(To be done) Update the entries below by changing "Next product" to "Next item" and reproduce them with everything else untouched.

(Dataset excerpts)
-------

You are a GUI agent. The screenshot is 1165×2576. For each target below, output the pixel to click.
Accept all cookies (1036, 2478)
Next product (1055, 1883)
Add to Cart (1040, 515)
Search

-------

(The result)
You are a GUI agent. The screenshot is 1165×2576. For each target below, output the pixel to click.
Accept all cookies (1036, 2478)
Next item (1055, 1883)
Add to Cart (1040, 515)
Search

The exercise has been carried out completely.